Hikayenin gerisini biliyorsunuz. Futbol böyle bir oyundu, Fenerbahçe başkaydı! Ama...
Ne Fenerbahçe o zamanlardaki Fenerbahçe ne de Galatasaray kriz ve süreç yönetme konusunda Trabzonspor kadar başarısız bir rakip!
Hatta son 30 yıllık geçmişe bakarsak Galatasaray bu konuda tüm dünyaya ders verecek tecrübe ve birikime sahip bir Camia haline geldi.
Fenerbahçe, Dünyanın en büyük Spor Kulübü olmasına karşın “futbolu” yönetme konusunda son yıllar göz önünde bulundurulduğunda büyüklüğü ile ters orantılı bir gerçekliğe sahip.
Aziz Yıldırım, 2018 yılına geldiğinde kendi yarattığı bu büyüklüğü yönetemez hale getirmişti. Ali Koç da “Aziz Yıldırım, futbolu artık çağın gereklerine uygun şekilde yönetemiyor” iddası ile göreve talip olup, Aziz Yıldırım’ın da fersah fersah gerisinde kalan bir Başkan’a dönüştü.
Elde bu kadar hazır kaynak, büyüklük, potansiyel, taraftar ve Kongre gücü varken O’nu bir anlamda başta bilgisizliği, sonra tecrübesizliği kullanamadı.
Ortamın bu hale gelmesinin baş sorumlusu hiç kuşkusuz Ali Koç’tur.
Normal şartlarda Fenerbahçe tarihine vakıf, sıradan bir Fenerbahçeli için 1995-96 örneği bile hiçbir şeyin bitmediği, hatta yeni bir mücadele başladığının güvencesi olabilecekken son 45 günde yaşananlarla psikolojik olarak güçsüz bırakılmış bir Fenerbahçe gerçeği ile en umut dolu taraftarın bile içine yolun sonu hissiyatı, ruh hali neredeyse hücrelerine kadar nüfuz etmiştir.
Ali Koç, 2 Nisan’da Fenerbahçe Kongre üyelerine karşı yaptığı sunumda ifade ettiği, ortaya koyduğu, anlattıklarının eksiği olabilir, fazlasının bulunmadığı tüm detaylarda yerden göğe kadar haklıydı.
Örnekler 2006’da başlıyor, 2009/10 sezonuna bağlanıyor; kuşkusuz 3 Temmuz’la devam ediyor, 12 Mayıs’a, oradan 4 Nisan 2015’e uzanıyordu!

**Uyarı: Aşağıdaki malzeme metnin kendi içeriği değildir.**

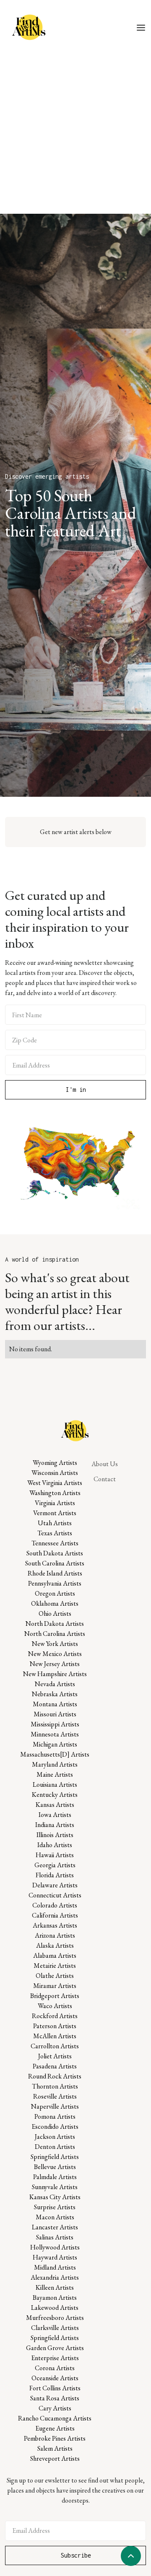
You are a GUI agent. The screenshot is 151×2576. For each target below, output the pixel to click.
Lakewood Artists (54, 2307)
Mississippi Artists (55, 1724)
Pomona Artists (55, 2116)
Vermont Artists (54, 1512)
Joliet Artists (55, 2056)
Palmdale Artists (55, 2176)
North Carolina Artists (54, 1633)
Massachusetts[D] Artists (54, 1754)
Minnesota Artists (55, 1734)
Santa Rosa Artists (54, 2398)
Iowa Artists (55, 1814)
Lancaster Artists (55, 2227)
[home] (27, 27)
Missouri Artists (55, 1714)
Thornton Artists (55, 2086)
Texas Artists (54, 1533)
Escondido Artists (54, 2126)
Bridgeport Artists (54, 1995)
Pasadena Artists (55, 2066)
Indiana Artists (54, 1824)
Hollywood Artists (55, 2247)
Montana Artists (55, 1704)
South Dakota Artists (54, 1553)
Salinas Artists (54, 2237)
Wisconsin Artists (54, 1472)
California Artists (55, 1915)
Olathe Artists (55, 1975)
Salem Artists (55, 2448)
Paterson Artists (54, 2025)
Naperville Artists (55, 2106)
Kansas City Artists (55, 2196)
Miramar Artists (54, 1985)
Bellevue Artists (55, 2166)
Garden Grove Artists (55, 2347)
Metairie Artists (55, 1965)
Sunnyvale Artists (55, 2186)
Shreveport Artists (55, 2458)
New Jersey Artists (55, 1663)
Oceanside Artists (54, 2378)
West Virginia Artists (54, 1482)
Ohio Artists (55, 1613)
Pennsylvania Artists (54, 1583)
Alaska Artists (55, 1945)
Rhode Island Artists (55, 1573)
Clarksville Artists (55, 2327)
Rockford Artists (55, 2015)
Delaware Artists (55, 1885)
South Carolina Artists (54, 1563)
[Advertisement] (75, 134)
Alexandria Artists (55, 2277)
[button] (141, 27)
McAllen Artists (54, 2036)
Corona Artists (55, 2367)
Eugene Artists (55, 2428)
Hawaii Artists (55, 1854)
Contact (105, 1479)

Hepsi 2018’den önce ve Fenerbahçe’nin yaşadığı başarısızlıkların temel unsurlarını, nedenselliklerini oluşturuyordu.
Oysa, Başkan 2018’deki seçime hazırlanırken bunların temel değil, tali unsurlar sayılması gerektiğini, futbolu çağın gereklerine uygun şekilde yöneterek kısa sürede başarıya ulaşmanın pekala mümkün olduğunu iddia etmişti!
Fenerbahçe, böylece 6 koca yılı heba ederken, diğer tarafta da Camia da fay hatlarına, parçalara ayrıldı! Her kafadan bir sesin çıktığı, herkes için bambaşka sorun ve sorumluluların olduğu sezonlar birbirini kovalarken Fenerbahçe futbolda hep kaybetti.
Hocalar değişti, yüzlerle ifade edilecek kadar da futbolcu geldi gitti. Sonuç? Değişmedi!
7 Nisan’da Süper Kupa, 18 Nisan’da Konferans Ligi, 22 Nisan’da da Süper Lig! Neredeyse geçen sezonun dejavu’su gibi...
Hatta Fenerbahçe’nin yine bir Sivasspor maçı ile Beşiktaş’a şampiyonluk hediye ettiği sezon gibi... Ders alamazsanız, öğrenemezsiniz; öğrenemiyorsanız elbette hem kendinizi hem Camianızı tekerrüre mahkum hale getirirsiniz! “Sorumluluk İsmail Kartal’da!” Onu seçen, göreve getiren ve en kritik yerde tek başına bırakan kim?
Sezonun ilk yarısında çok büyük karakter koyarak Fenerbahçe’yi Nisan ayına kadar taşıyan kariyerli bu kadar oyuncunun hali pür melali kimin eseri? Teknik direktör, sağlık ekibi, genel menajer mi?
Türkiye’de olay bu mu gerçekten? O zaman neden 2 Nisan’da bir Stadyum dolusu Kongre üyesi bir araya geldi? İsmail Kartal’a, sağlık ekibine, oyunculara mesaj vermek için mi?
Oyun kirli, güvenilmez hatta artık Türk hakemleri, gözlemcileri tarafından bile idare edilemez hale gelmiş! Burada “öncelikli” teknik direktör konuşmak sorunu görmemektir.
2006’da Denizli’de Appiah golü kaçırınca ertesi gün Hıncal Uluç “Ligimizin namusu kurtulmuştur” mealinde bir yorumda bulunmuştu.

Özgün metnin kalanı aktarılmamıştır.